● **BRIEF**:
Go over each line of the entries below, count those with "computer", and give only the count.

● **Stored data entries**:

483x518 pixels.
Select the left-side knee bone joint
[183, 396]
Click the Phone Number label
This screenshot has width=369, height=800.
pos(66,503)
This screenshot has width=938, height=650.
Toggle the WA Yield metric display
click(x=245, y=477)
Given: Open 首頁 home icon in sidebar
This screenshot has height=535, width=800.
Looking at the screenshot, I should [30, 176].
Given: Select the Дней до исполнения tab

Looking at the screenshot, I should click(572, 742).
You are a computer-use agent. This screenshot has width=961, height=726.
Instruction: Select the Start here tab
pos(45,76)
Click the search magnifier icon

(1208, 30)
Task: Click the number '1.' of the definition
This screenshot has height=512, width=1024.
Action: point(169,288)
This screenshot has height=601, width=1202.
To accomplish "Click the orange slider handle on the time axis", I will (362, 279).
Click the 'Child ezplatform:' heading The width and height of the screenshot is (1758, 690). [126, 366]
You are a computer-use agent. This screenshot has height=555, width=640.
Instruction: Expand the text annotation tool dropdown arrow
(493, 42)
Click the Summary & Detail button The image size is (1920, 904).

● **YOUR RESPONSE**:
2